Encryption is essential to protect digital data and communications. Yet it poses a challenge to law enforcement investigation and prosecution of crime and terrorism. Middle-ground, risk-informed approaches are needed to narrowly provide lawful government access to encrypted data while mitigating the risk of unauthorized access and breach of confidentiality.
Accomplishments:
Beginning with this framing of common interests and using a set of 10 myths in the encryption debate identified by Stanford University's Herb Lin, this group developed a method of creating encryption policy regimes that will help decision makers develop encryption policies that balance the different interests and needs of their societies. This work resulted in the report Encryption Policy in Democratic Regimes: Finding Convergent Paths and Balanced Solutions (released February 2018) which outlined the group’s methodology and offered two sample encryption regimes as possible policy options. These two regimes were based around common actions, such as the use of compelled provider assistance and systemic improvements to cybersecurity, but differed in their emphasis of either lawful hacking or design mandates. The report offers recommendations for how policymakers can engage on this issue in a balanced and transparent way that takes into account the competing priorities of cybersecurity, privacy and human rights, law enforcement and public safety and commerce.

☆ ☆ ☆ ☆ ☆ ☆ ☆

Turn the paragraph in the encryption text above that begins "Beginning with this framing of common interests" into a short bulleted list that keeps its main facts.

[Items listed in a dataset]
☆ ☆ ☆ ☆ ☆ ☆ ☆

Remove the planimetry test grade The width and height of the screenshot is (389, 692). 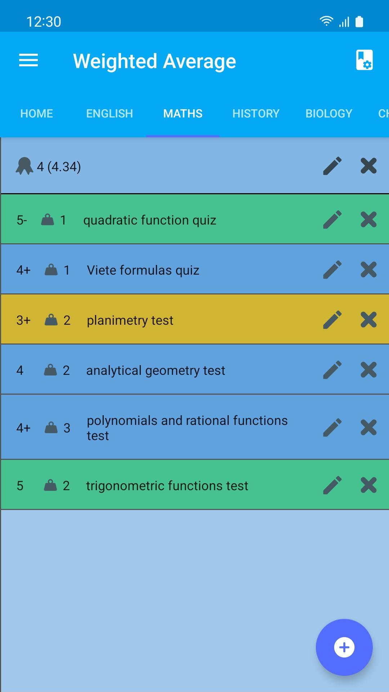[368, 320]
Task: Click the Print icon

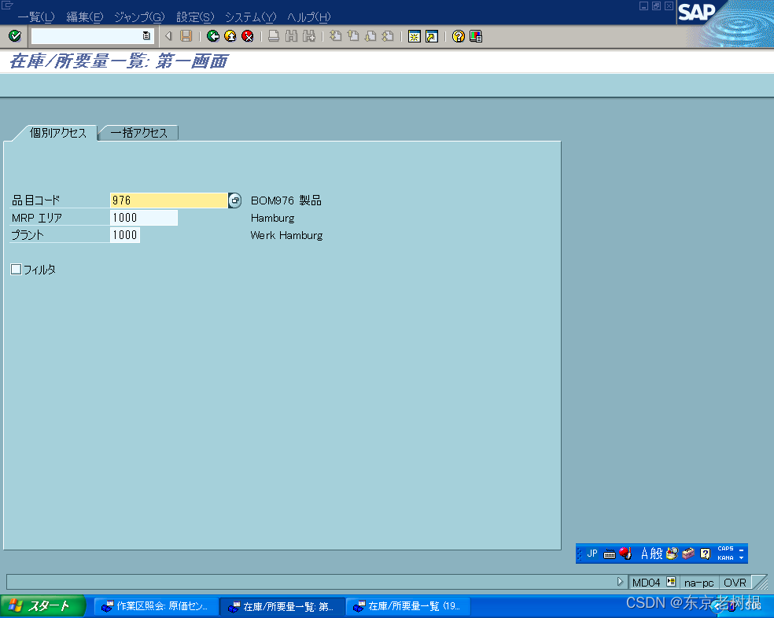Action: (x=273, y=35)
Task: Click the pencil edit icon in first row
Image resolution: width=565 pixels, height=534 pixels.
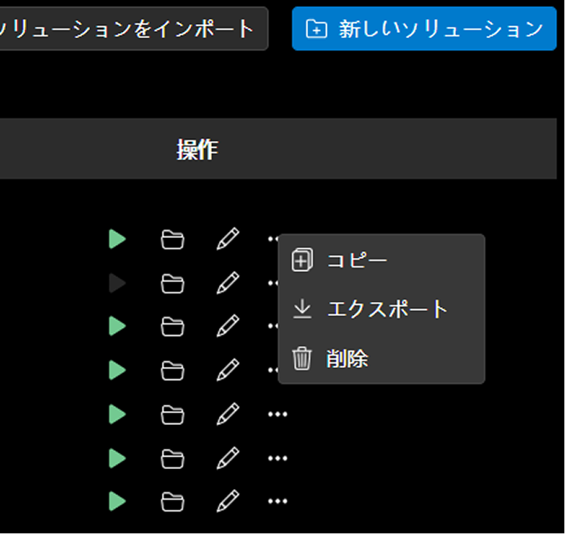Action: point(228,239)
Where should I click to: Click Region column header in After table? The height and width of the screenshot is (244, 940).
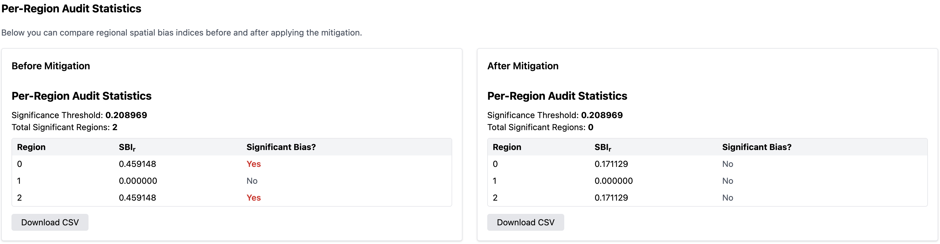[x=507, y=147]
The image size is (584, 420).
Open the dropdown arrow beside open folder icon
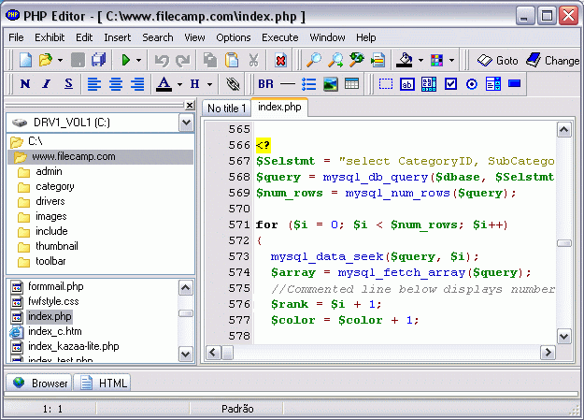[60, 60]
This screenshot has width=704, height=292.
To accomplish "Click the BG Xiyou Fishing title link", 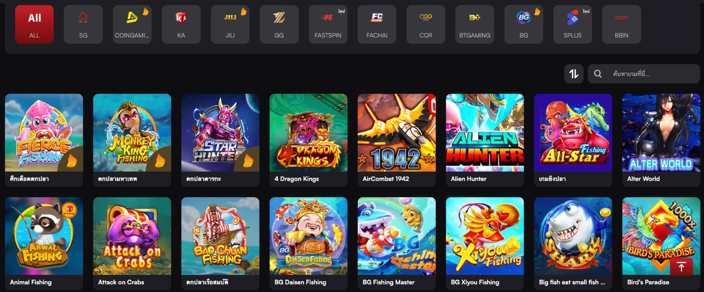I will [475, 282].
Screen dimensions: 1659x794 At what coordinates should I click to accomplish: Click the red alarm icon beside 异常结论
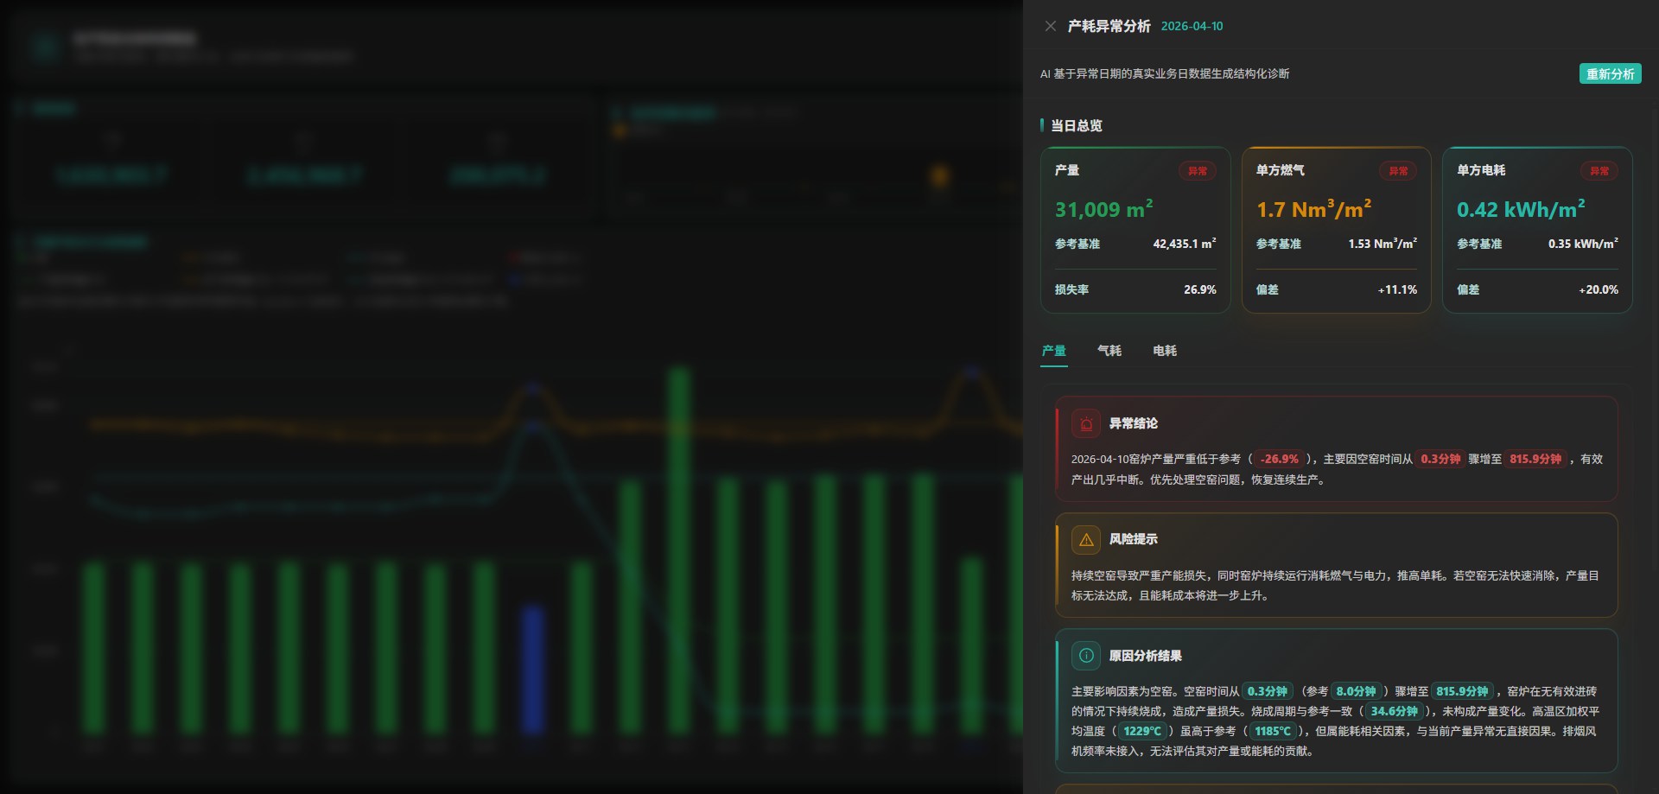click(1086, 423)
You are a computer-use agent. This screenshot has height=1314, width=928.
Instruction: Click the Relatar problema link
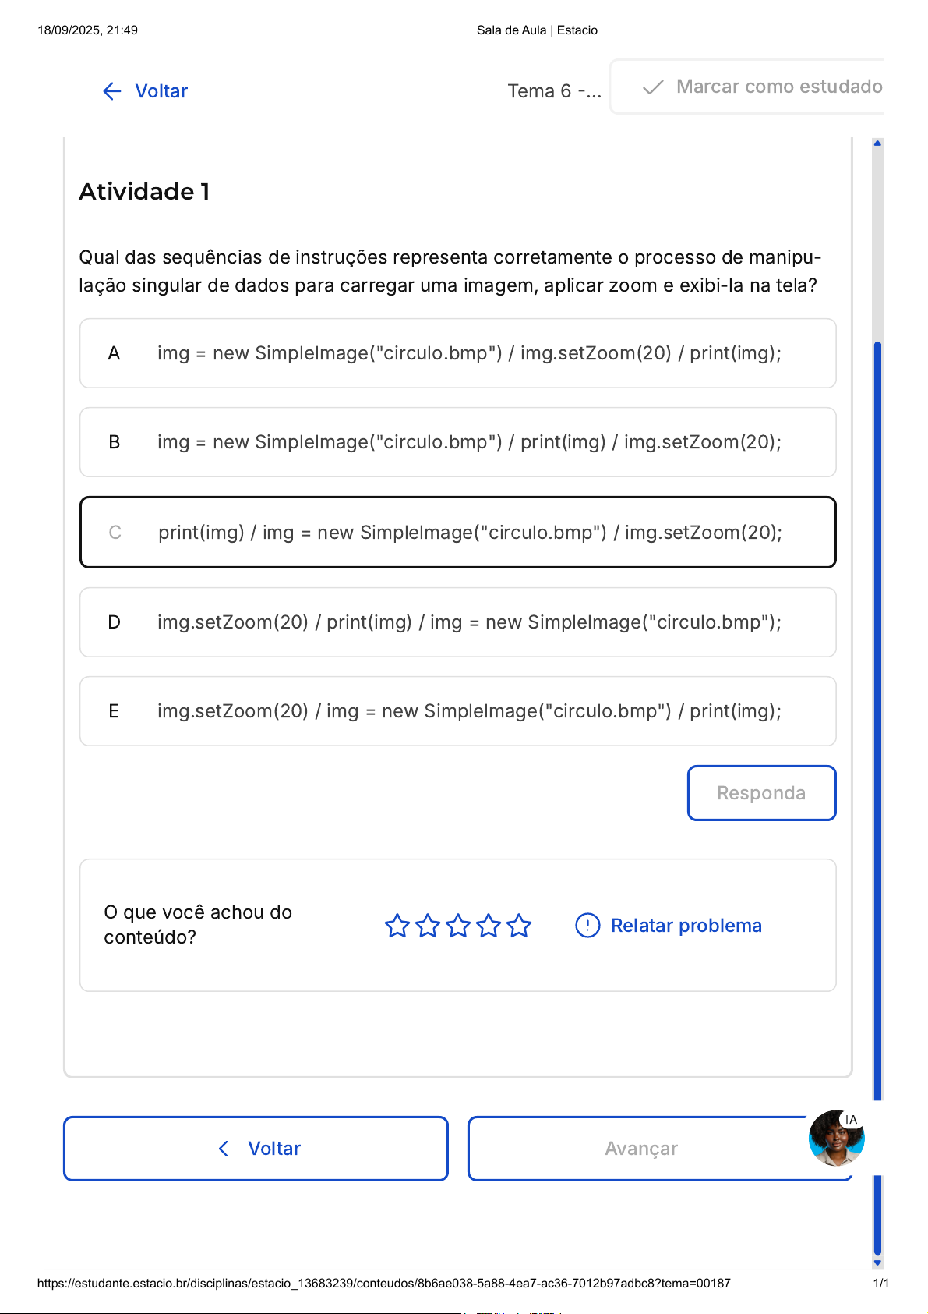click(686, 926)
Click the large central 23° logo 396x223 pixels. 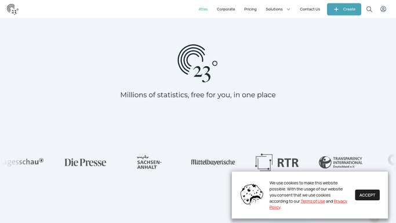198,63
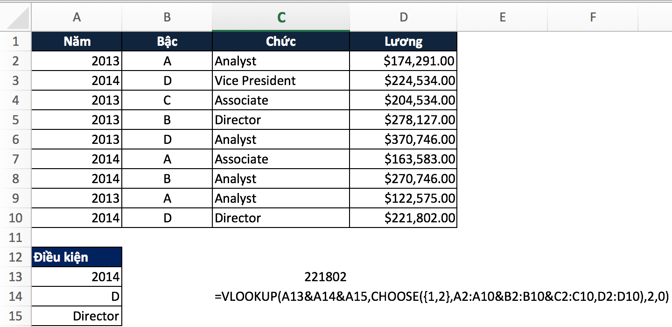Click the "Bậc" table header cell
This screenshot has width=672, height=327.
click(167, 42)
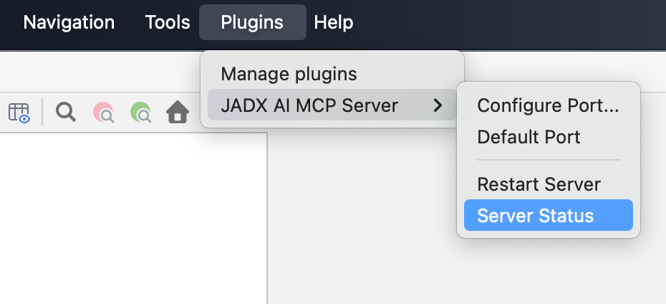This screenshot has width=666, height=304.
Task: Click the green search icon
Action: 140,113
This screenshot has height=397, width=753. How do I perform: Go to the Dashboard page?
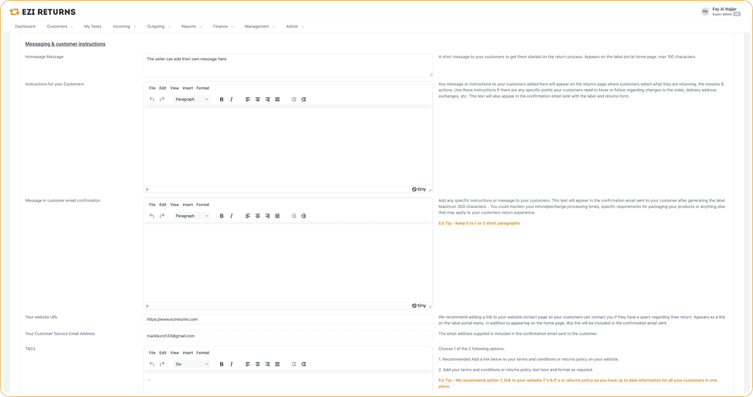[x=25, y=27]
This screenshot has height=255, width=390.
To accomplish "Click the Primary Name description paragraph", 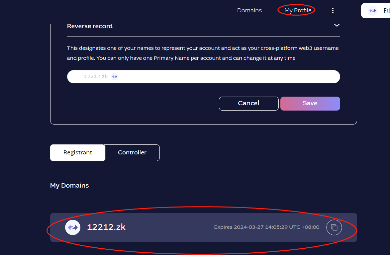I will [203, 53].
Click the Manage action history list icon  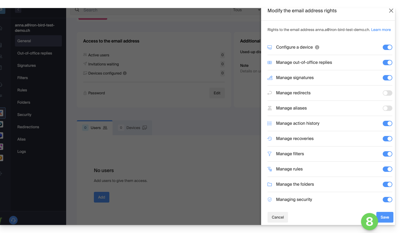(270, 123)
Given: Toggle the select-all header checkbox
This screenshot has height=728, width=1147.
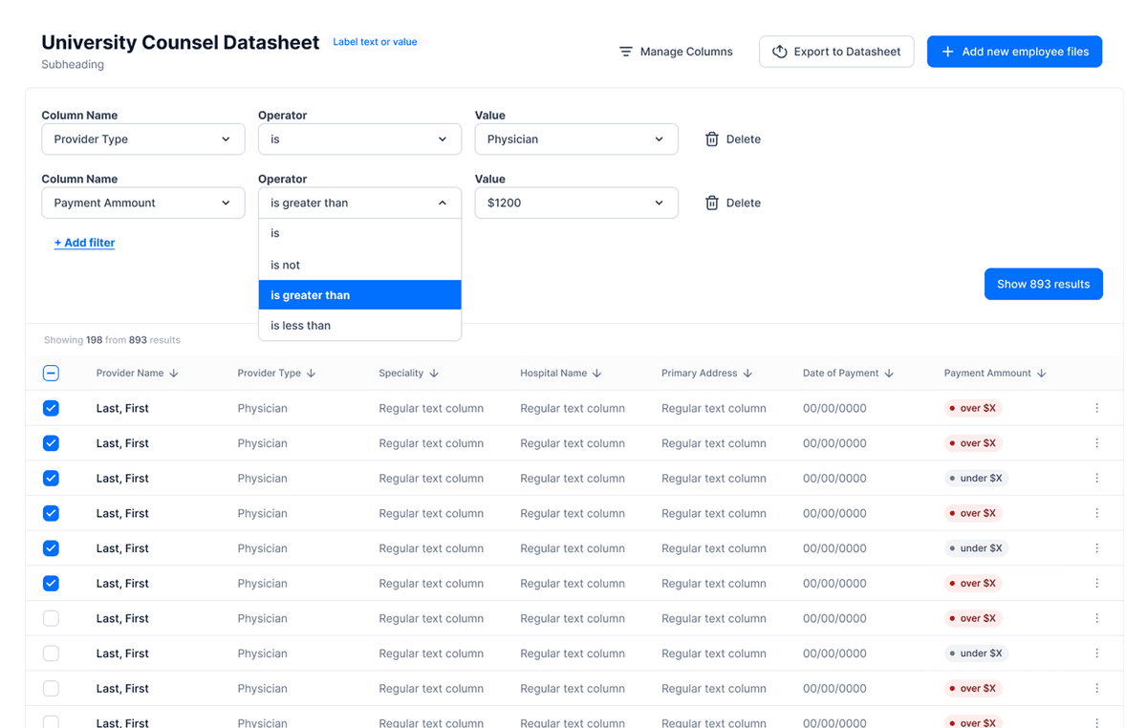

☆ ☆ ☆ ☆ ☆ ☆ ☆

RESPONSE:
- Starting point: a framing of common interests and 10 myths in the encryption debate identified by Herb Lin of Stanford University.
- Outcome: a method for creating encryption policy regimes that helps decision makers balance the different interests and needs of their societies.
- Report: *Encryption Policy in Democratic Regimes: Finding Convergent Paths and Balanced Solutions* (February 2018) outlined the method and offered two sample regimes as policy options.
- The two regimes shared common actions, such as compelled provider assistance and systemic improvements to cybersecurity.
- They differed in emphasis: one on lawful hacking, the other on design mandates.
- The report recommends that policymakers engage in a balanced, transparent way that weighs cybersecurity, privacy and human rights, law enforcement and public safety, and commerce.